— START OF Passage given —

Consequently, this approach enhanced efficiency and reduced risk by allowing developers to make immediate changes before shipping to production based on the continuous feedback they received. While agile methods had always enhanced development, there was still a discrepancy in the flow when it came to deployment, which still embraced the waterfall methodology. While development used agile to lower risk and increase efficiency, deployment hung on to the linear waterfall structure, slowing down delivery and leaving testing to the end of the process — a process that wrongfully split ownership. This created huge bottlenecks in delivery cycles because developers would need to start from the beginning if a problem were discovered near the end of deployment.
It was through seeing this disconnect between development and deployment as well as understanding the benefits of embracing agile in all aspects of software delivery that Debois came up with the notion of DevOps. The marriage of development and operations along with the extended best practices and principles associated with agile had the potential to greatly increase efficiency and lower delivery risks.
DevOps Requires a Cultural Change
DevOps is not a tool nor a technique. It’s a cultural change. Change is feared throughout most organizations of any type, so the adoption of new methodologies can quite challenging. Therefore, it is vital first to define the business need that brought on the discussion on the potential change as well as the accompanying challenges. Nowadays, businesses are expected to quickly deliver flawless applications that focus on user experience, but without the right tools, applications, and behavior, this seemingly simple task can turn into a complicated mess. Ultimately, faulty delivery translates into missed business opportunities.

— END OF Passage given —
— START OF Entries shown —

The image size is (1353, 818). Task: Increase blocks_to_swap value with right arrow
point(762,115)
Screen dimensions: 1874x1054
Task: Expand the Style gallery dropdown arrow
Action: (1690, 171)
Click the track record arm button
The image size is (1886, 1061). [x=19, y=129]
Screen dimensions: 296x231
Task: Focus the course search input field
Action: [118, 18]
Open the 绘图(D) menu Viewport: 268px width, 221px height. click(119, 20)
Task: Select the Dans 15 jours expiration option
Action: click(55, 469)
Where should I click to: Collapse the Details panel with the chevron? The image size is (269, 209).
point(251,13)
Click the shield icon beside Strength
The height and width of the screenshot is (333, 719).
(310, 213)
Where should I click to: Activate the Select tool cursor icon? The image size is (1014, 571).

— END OF Entries shown —

■ **Given request 1**: Please reproduce everything in the DevOps passage above, from "It was through" down to "lower delivery risks.".
■ **Given request 2**:
Answer these questions using the DevOps passage above:
(a) Which methodology did deployment still follow while development used agile?
(b) Who came up with the notion of DevOps?
(c) What does faulty delivery ultimately translate into?

■ **Answer 1**:
It was through seeing this disconnect between development and deployment as well as understanding the benefits of embracing agile in all aspects of software delivery that Debois came up with the notion of DevOps. The marriage of development and operations along with the extended best practices and principles associated with agile had the potential to greatly increase efficiency and lower delivery risks.

■ **Answer 2**:
(a) The linear waterfall methodology.
(b) Debois.
(c) Missed business opportunities.